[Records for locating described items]
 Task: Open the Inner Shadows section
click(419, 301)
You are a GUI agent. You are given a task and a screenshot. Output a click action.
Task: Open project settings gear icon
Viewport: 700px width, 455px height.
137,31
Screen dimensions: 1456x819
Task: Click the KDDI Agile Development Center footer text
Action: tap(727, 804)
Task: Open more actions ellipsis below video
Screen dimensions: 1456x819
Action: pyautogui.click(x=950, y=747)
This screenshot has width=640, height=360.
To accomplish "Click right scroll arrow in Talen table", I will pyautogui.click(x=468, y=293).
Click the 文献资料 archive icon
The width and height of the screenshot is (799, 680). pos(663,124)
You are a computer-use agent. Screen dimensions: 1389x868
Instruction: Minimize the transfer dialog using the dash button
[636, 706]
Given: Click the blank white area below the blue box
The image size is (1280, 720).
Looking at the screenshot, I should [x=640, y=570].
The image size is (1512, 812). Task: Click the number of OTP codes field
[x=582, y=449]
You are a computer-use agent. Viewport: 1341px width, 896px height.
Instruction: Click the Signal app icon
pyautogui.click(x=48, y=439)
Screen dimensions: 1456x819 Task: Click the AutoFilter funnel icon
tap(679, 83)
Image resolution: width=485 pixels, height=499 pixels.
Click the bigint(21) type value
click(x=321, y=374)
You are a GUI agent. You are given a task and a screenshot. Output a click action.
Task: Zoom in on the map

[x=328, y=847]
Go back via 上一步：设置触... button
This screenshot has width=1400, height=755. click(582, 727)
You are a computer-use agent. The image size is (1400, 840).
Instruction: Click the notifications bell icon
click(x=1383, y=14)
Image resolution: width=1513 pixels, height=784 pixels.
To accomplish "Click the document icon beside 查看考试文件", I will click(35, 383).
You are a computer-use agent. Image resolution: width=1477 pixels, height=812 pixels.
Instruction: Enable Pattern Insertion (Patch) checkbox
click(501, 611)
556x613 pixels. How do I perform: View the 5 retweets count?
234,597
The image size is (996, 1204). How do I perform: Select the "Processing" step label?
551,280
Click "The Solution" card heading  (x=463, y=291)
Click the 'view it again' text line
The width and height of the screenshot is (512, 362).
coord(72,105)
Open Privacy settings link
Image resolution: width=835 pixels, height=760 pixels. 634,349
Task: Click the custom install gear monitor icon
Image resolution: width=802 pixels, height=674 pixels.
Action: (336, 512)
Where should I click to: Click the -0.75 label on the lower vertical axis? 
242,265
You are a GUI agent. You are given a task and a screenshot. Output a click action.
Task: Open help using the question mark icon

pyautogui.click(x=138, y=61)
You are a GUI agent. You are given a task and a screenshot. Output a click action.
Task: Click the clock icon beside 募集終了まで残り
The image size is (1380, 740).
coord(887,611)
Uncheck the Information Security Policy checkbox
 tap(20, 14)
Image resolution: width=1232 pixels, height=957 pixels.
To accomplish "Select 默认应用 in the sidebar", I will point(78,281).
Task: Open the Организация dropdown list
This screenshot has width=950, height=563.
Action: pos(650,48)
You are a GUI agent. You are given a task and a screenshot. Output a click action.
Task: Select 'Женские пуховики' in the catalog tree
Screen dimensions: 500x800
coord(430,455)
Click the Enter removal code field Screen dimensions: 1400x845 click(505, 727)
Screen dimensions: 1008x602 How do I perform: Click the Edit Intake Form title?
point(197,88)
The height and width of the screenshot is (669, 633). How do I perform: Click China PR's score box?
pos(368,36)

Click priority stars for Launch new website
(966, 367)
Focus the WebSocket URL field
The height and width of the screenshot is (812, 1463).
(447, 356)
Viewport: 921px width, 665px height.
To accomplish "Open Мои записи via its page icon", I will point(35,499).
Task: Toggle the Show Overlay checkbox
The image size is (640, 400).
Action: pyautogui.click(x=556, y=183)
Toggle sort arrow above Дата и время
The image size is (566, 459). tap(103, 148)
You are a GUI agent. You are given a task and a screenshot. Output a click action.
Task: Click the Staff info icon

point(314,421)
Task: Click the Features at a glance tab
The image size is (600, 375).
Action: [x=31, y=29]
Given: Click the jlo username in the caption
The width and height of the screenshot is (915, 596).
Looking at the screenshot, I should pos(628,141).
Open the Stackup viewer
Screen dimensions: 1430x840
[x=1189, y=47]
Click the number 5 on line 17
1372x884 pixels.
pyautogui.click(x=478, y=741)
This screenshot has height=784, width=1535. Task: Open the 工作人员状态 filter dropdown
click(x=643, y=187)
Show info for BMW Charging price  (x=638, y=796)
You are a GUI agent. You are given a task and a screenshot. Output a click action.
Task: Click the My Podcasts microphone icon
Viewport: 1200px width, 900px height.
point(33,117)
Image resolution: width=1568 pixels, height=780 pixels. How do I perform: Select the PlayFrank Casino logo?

YOUR INSTRUCTIONS: Count the lines in the records above that contain the string "should", and reply with the number alone.

ANSWER FOR THE TASK: 3